MBS’s bizarre promotional film not only reflects his royal ambitions. His technophilia resonates with many young Saudis, and you can not really blame them. Their own cities arose almost overnight from dark desert spots. Their grandparents watched in amazement as black goo shot up from the sand and instantly turned one of the poorest countries in the world into one of its richest. Why would they not believe in flying taxis and artificial moons?
The last part of the Line video falls on a surprising note: images of urban highways and airplanes reminiscent of the 1982 dystopian film “Koyaanisqatsi”, which portrayed modernity as a betrayal of the earth.

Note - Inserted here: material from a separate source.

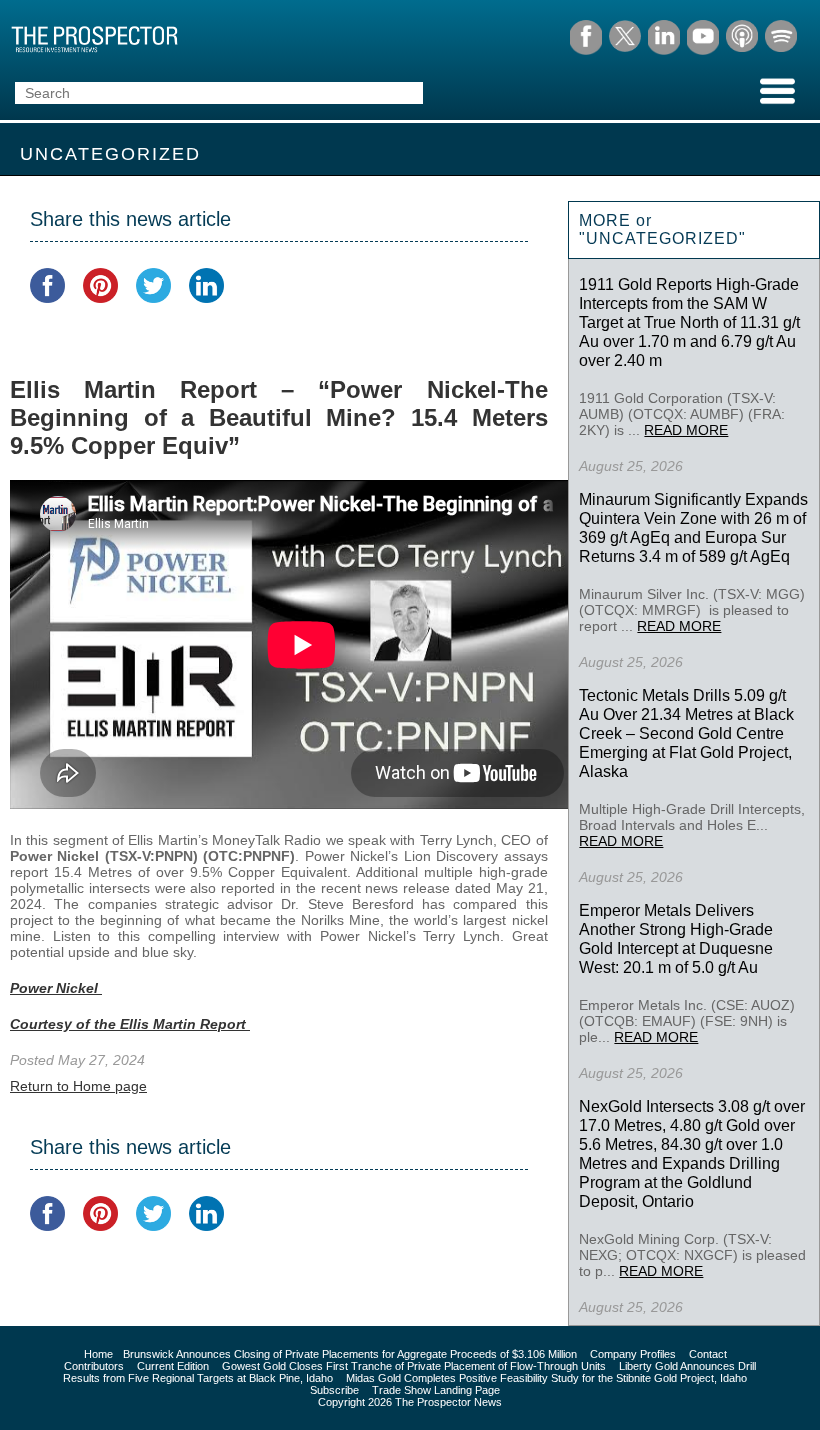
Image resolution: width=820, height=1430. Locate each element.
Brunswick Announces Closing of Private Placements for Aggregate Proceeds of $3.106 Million (350, 1354)
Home (98, 1354)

According to the video, the line will save humanity from this nightmare, commute and eliminate pollution and preserve 95 percent of nature within its confines.
What the prince is not saying is that there are already thousands of people living in the same area in nature: a tribal community that has been there for centuries and is now being replaced by the project. One of these tribesmen made videos protesting the evictions – videos of a different kind, you might imagine, than what MBS produced. He was shot dead last year in a confrontation with Saudi security forces.

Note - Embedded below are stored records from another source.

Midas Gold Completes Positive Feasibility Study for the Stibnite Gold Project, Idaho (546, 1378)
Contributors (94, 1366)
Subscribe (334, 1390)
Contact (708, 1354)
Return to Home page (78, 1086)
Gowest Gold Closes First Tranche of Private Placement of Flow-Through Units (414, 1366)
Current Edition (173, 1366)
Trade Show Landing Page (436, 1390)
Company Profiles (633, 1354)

Anyone who has spent time in Saudi Arabia’s existing cities can sympathize with the desire to start anew. They are dusty and ugly. Narrow clergymen lead corrupt bureaucracies that are resistant to change. But the Saudi landscape is already littered with failed or abandoned mega-projects. Some Saudis are responding to MBS’s film with sour comments about the need to renovate the country’s existing towns and neighborhoods before throwing billions into another Xanadu. Jamal Khashoggi suggested so much in a column written with a co-author a few months before he was killed.
After MBS completes its presentation, a warm female voice describes life in the line. The urban dystopia deviates, and happier images parade before us: misty mountain peaks, waves hitting a pristine coast.

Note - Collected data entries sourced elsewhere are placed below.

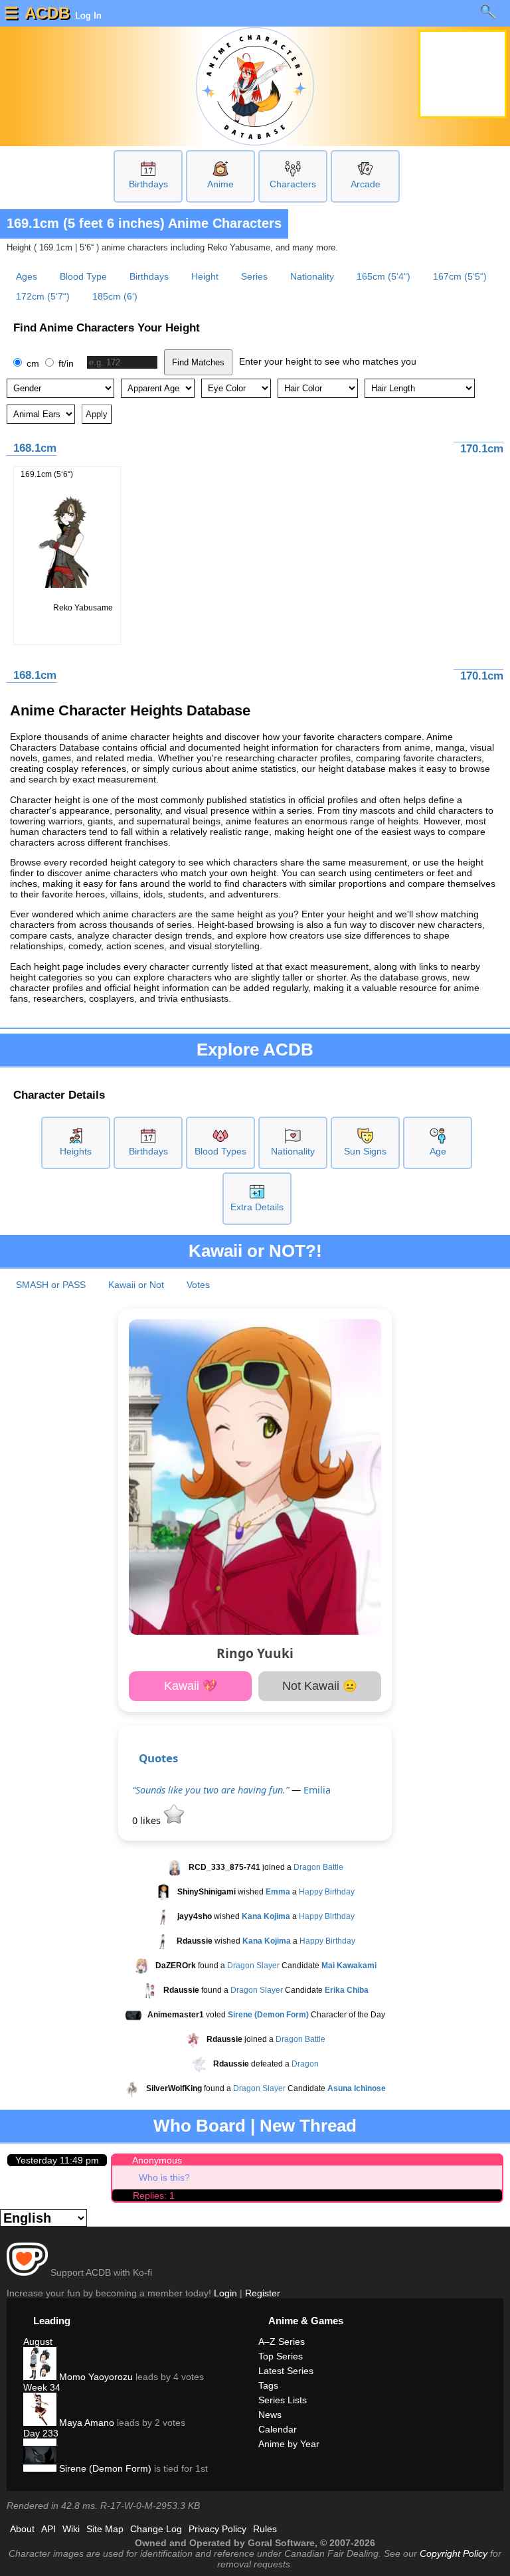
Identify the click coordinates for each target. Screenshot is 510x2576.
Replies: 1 (154, 2195)
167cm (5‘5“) (460, 276)
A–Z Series (281, 2341)
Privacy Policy (217, 2529)
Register (262, 2293)
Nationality (312, 276)
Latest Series (285, 2370)
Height (204, 276)
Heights (76, 1151)
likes (147, 1820)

The final words of the film, spoken as a multicultural procession of faces flickering across the screen, are delightfully ridiculous: “A home for all of us – welcome to the line.” When I heard this, I could not help but wonder about the woman who spoke these words. Would she even consider going to a remote desert city, being subject to 24/7 surveillance and the whims of a murderous prince? My guess is that she did what so many other people who work for the Saudis did: spoke her lines, picked up the check and fled.